Значимость и изначальность их жизней никак не вяжутся с фактом их смерти.
Я знакомилась с Мариной дважды. Сначала – на первом курсе колледжа, когда мы обе выиграли литературный конкурс на лучшее сочинение. Она ворвалась на церемонию награждения – струящиеся длинные волосы, звякание множества браслетов.
Я подумала, что ее слишком много. Слишком шумная, слишком порывистая, слишком такая, какой я тайно хотела быть, но вместо этого написала такие слова, как «шумная» и «порывистая». А потом, на следующее лето, ее «слишкости» оказалось ровно столько, сколько нужно.

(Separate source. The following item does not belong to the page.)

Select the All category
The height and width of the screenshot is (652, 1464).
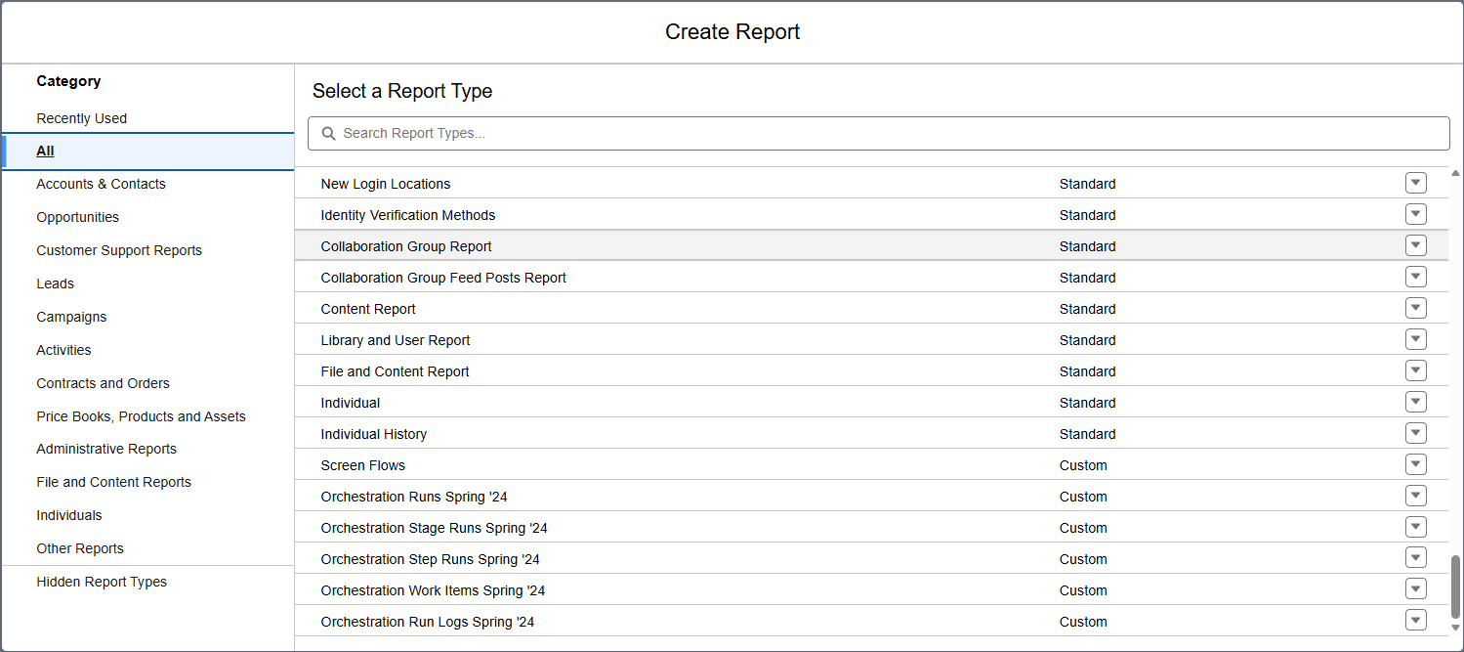pos(45,151)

Я жила в Нью-Йорке в первый раз, снимала комнатку в квартире на цокольном этаже и проходила стажировку в журнале. В мой первый день именно Марина оказалась тем самым человеком, который проходил мимо стеклянной двери в офис и впустил меня внутрь. Я не помню, было ли вплетено перо в ее волосы в тот день или оно появилось позже, так рискованно раскачиваясь совсем близко от ее безглютенового соевого соуса, когда мы поглощали ролл за роллом и суши в кафетерии, но прекрасно помню тот живой открытый взгляд узнавания, когда она впервые заметила меня. Она любила совпадения (здесь проходила стажировку еще одна практикантка, которая, как оказалось, встречалась несколько лет с моим бывшим парнем из старших классов, и это была тема, которая Марине никогда не надоедала), и я думаю, что ей нравилось иметь приятельницу, кого-то, кому можно отправить SMSку, когда она расстроена или взволнована чем-нибудь по работе, с кем можно поговорить о любви и о том, какого черта мы будем делать, когда закончим учебу в следующем году.

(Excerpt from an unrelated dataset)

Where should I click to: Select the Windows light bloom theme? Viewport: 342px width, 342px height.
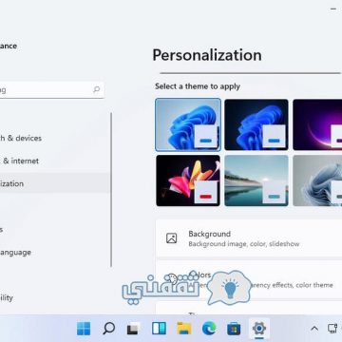pos(188,124)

И мне нравилось иметь такую приятельницу. Я знала, пусть еще и не осознанно, что хочу быть писателем, хочу жить в таком мире, в который и она, и я заглянули всего лишь на лето. И хотя мы были одного возраста и вряд ли Марина понимала в этом больше, чем я, именно она была тем человеком, благодаря которому все казалось возможным. Она искренне, всем сердцем верила, что мы можем и даже должны вести творческую жизнь и делать то, что нам небезразлично, и во всем этом есть смысл: и в писательстве, и в исполнении желаний, и в выражении чувств во всеуслышание, и не нужно бояться ошибиться и начать все заново. Она была настолько чрезвычайно, настолько безоговорочно и беззастенчиво сама собой, что даже оказаться с ней в одной компании помогало мне почувствовать свою индивидуальность.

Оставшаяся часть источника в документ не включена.